Supply the number of lines in the data below that hold "thumbnail", and let that number be the whole answer.

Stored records
<<<<
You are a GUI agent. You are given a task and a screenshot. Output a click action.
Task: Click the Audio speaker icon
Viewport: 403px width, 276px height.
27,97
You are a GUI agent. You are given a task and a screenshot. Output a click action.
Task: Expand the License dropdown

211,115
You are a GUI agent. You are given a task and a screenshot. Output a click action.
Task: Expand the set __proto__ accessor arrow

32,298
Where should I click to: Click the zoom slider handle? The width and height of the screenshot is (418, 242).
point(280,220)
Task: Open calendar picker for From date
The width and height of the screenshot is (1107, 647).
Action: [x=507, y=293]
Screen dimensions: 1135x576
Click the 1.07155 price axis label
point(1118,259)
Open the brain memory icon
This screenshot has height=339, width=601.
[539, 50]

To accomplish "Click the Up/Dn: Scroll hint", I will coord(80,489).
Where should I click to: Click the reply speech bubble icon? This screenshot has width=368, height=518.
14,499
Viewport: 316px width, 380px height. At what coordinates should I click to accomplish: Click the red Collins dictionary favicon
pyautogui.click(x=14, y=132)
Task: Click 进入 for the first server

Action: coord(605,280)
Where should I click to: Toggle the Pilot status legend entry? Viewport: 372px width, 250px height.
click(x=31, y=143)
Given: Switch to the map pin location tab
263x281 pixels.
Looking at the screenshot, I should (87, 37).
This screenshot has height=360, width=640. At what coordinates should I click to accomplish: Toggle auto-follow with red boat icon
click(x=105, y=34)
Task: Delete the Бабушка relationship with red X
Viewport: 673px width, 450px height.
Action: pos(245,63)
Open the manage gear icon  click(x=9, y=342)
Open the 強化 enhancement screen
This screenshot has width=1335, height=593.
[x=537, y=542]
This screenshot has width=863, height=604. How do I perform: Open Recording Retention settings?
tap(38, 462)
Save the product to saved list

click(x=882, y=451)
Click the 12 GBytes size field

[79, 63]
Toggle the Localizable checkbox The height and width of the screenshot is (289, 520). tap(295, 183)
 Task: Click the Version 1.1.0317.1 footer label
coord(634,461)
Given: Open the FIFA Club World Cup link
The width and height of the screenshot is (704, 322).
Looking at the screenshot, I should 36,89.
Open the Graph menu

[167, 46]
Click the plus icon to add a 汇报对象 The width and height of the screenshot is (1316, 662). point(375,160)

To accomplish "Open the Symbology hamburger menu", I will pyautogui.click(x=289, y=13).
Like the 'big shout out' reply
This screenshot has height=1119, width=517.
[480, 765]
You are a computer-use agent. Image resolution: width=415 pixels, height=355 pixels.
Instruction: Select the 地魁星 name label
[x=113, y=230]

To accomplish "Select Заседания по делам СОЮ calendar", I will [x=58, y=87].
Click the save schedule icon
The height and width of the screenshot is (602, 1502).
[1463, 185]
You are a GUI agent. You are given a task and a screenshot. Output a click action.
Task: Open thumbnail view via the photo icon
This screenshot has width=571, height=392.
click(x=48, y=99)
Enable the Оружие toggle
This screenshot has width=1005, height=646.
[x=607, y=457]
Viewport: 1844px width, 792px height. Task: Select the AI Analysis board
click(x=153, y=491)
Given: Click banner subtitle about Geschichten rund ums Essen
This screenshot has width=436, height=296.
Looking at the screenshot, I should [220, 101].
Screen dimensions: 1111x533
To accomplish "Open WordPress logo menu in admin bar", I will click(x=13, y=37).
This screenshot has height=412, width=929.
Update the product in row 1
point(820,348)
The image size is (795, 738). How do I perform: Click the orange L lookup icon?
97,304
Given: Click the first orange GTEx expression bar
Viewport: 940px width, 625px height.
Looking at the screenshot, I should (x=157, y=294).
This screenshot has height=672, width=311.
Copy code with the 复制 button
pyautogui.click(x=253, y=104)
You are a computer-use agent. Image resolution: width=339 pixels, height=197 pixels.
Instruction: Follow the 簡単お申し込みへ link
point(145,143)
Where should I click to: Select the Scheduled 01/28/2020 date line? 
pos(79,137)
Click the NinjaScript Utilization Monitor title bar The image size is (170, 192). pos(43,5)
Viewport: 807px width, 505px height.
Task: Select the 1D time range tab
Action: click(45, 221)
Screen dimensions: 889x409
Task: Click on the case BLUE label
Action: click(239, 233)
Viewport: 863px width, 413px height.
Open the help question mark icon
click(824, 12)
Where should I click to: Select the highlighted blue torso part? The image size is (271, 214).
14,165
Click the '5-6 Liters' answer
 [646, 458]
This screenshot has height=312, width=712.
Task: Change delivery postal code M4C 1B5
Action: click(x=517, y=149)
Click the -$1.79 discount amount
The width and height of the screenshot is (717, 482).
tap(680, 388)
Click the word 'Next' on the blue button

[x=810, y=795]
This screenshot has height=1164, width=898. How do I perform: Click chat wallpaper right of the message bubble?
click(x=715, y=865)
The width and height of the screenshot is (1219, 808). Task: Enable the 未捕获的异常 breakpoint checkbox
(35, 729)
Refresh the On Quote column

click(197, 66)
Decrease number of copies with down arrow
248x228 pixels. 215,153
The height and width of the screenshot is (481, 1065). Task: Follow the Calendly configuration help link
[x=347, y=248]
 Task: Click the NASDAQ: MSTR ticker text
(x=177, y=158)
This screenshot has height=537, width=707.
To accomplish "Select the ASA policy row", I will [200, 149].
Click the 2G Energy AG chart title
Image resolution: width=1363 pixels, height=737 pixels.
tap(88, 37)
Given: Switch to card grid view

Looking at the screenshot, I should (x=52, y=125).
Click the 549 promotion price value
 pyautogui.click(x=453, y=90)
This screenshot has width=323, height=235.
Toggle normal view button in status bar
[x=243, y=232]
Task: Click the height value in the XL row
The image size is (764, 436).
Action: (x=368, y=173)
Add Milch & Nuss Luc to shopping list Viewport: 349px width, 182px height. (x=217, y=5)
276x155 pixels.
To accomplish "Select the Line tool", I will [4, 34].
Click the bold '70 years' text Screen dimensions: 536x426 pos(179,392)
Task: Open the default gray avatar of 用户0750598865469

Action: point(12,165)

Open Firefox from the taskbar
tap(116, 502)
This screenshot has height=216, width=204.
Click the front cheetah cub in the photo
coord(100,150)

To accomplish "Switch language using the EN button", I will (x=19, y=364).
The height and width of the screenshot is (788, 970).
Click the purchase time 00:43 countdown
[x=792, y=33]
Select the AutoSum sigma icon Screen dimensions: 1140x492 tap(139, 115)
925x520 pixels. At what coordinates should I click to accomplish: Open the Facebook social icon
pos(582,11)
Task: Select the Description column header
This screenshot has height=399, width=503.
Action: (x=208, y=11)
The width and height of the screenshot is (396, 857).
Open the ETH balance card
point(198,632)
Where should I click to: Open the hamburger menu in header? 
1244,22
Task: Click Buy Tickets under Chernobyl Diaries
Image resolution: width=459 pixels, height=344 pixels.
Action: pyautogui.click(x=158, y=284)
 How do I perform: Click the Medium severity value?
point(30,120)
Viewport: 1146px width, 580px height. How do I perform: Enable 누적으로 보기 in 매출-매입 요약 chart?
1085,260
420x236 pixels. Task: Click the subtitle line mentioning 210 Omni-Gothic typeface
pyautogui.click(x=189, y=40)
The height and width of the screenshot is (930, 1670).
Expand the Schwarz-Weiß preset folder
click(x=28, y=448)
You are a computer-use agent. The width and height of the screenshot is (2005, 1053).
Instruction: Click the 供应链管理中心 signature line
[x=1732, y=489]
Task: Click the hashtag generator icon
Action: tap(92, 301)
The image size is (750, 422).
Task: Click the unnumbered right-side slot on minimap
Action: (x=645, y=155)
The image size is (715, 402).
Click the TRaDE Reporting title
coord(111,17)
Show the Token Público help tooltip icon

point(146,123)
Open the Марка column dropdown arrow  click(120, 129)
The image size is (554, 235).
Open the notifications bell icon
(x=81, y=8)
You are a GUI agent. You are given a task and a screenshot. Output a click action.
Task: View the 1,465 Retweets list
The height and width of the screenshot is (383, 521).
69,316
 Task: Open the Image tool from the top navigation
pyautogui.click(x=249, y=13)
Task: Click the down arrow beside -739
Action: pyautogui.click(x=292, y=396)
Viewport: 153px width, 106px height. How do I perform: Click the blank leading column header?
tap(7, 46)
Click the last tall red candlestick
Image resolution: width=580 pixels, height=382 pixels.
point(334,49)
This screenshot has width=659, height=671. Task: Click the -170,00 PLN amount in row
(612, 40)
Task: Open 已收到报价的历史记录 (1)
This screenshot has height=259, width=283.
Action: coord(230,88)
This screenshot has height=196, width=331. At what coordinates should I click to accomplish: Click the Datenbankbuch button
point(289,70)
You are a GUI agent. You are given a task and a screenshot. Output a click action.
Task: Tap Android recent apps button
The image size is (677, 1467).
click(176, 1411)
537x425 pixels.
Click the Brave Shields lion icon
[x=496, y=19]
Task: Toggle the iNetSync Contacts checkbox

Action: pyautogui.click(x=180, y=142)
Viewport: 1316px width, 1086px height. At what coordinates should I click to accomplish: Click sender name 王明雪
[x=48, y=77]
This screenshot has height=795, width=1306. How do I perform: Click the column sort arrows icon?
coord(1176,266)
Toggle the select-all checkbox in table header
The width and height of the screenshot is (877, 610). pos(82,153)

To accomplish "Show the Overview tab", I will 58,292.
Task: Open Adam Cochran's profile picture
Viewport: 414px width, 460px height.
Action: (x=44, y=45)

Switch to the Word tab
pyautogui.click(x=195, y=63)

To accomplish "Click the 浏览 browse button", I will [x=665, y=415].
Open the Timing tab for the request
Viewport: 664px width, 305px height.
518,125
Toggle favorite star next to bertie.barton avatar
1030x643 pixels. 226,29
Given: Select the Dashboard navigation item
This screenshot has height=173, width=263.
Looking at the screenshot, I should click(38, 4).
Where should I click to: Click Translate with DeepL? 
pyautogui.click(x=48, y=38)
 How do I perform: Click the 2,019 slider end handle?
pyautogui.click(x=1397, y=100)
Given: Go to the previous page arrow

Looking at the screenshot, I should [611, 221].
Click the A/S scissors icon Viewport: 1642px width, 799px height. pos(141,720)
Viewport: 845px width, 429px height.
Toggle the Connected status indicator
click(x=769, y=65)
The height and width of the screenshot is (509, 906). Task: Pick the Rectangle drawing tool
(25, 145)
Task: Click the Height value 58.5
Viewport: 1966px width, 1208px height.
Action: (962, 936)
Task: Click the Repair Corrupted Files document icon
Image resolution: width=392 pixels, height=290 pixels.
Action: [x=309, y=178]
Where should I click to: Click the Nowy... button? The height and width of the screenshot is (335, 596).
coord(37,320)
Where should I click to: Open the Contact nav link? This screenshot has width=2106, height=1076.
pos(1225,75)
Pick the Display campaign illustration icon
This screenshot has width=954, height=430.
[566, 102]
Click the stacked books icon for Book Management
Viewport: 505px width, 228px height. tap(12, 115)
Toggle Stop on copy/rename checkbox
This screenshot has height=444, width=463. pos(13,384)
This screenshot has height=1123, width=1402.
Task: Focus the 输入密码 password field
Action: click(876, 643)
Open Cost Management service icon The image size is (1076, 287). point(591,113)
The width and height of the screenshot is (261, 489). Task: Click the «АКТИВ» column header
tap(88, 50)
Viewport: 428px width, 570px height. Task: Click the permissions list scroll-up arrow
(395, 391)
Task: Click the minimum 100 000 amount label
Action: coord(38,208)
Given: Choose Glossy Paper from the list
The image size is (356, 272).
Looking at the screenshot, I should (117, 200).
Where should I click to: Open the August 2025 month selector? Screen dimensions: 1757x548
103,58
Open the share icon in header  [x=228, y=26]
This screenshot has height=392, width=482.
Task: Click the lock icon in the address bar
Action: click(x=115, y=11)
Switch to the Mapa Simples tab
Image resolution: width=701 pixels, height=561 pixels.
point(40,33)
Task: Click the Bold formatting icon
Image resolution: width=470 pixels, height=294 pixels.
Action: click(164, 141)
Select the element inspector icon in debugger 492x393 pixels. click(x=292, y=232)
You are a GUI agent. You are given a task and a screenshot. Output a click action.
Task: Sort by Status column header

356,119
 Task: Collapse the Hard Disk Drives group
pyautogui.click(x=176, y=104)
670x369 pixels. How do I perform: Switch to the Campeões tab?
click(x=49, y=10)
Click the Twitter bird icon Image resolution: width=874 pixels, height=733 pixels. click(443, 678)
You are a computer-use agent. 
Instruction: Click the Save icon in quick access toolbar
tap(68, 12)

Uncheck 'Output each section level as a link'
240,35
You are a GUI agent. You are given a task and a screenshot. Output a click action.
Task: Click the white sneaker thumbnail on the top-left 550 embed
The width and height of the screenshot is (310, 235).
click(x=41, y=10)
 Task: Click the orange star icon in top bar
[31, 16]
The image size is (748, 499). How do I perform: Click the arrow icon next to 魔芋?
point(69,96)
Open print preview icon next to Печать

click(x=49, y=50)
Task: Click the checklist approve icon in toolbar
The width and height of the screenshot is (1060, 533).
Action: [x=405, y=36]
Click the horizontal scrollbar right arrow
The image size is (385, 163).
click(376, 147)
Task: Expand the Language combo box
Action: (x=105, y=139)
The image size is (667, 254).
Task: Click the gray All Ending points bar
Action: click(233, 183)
>>>>
## WRITTEN REPLY
2